Sun Yat Sen Middle School (M.S. 131)
Share this school
Effective program in English for new immigrants; dual language Mandarin classes
Odd layout in strangely configured building
MS 131 has long been known for its strength in teaching English to new immigrants, particularly to children from China. In addition, the school offers English speakers the chance to learn Mandarin and bilingual children the chance to perfect both languages. Computers are equipped with Chinese software that allows students to read, write and print in Chinese.
There is a focus on writing, class discussions and debates, an effective way to improve students’ written and spoken English. In a history class, children might defend or refute the notion that America is the land of opportunity; in science, they might argue the relative benefits of bottled or tap water, according to the school's Quality Review Report. Some lessons demonstrate the practical applications of math. For example, 8th-graders use their knowledge of algebra to research the best telephone plan for a family.
In addition to core academics, children are exposed to art, music, dance, foreign language. Students are required to perform 20 hours a year of community service. Teachers strive to offer emotional support, to spark children’s curiosity, and to encourage them to be independent thinkers and socially responsible adults, according to the school’s yearly Comprehensive Educational Plan.

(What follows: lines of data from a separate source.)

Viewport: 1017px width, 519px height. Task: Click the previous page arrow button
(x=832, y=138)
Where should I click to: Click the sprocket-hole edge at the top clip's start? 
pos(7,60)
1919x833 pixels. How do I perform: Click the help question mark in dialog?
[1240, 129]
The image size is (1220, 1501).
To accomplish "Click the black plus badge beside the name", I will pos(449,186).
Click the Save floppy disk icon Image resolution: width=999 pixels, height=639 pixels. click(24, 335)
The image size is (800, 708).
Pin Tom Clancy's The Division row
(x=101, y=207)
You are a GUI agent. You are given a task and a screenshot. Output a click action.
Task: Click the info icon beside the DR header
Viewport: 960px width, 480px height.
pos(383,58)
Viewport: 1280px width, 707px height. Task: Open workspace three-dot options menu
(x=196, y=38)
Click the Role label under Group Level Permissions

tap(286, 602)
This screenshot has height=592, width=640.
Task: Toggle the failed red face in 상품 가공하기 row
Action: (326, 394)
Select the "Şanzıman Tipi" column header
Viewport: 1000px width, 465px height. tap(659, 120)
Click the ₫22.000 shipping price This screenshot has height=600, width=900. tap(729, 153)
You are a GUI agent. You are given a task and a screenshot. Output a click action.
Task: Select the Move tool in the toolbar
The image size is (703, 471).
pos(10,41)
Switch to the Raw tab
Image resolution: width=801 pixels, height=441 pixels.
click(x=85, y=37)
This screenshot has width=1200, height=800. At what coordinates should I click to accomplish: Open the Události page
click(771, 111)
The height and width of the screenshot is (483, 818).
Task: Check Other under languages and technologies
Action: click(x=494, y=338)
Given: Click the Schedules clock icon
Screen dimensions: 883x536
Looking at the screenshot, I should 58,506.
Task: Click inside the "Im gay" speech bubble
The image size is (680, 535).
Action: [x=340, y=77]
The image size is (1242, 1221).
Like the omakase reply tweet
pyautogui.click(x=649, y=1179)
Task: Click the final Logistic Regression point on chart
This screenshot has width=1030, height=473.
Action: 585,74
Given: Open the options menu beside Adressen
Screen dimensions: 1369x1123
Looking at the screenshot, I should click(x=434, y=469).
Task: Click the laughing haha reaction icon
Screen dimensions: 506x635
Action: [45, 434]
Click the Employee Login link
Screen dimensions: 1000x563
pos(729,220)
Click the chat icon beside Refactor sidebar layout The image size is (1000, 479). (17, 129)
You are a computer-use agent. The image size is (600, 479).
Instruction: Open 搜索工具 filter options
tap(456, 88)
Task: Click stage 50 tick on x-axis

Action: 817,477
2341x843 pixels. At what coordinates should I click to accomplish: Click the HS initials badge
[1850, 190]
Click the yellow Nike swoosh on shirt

Benjamin Geballe, a former assistant principal at the Lower Manhanttan Community Middle School, took the helm in 2018 after the departure of long-time principal Phyllis Tam.
The school earned high marks in its most recent Quality Review and is the subject of a book, An Island of English, about effective instruction for immigrants.
MS 131 has a strangely configured building shared with Pace High School and the Emma Lazarus High School. The layout of the rounded building is confusing, with curved hallways and not much natural light.
SPECIAL EDUCATION: The school offers ICT (integrated collaborative teaching) and self-contained classes.
ADMISSIONS: Zoned school. Students from anywhere in Manhattan are eligible for the dual-language program, which gives preference to Mandarin speakers. (Clara Hemphill, web reports, October 2018)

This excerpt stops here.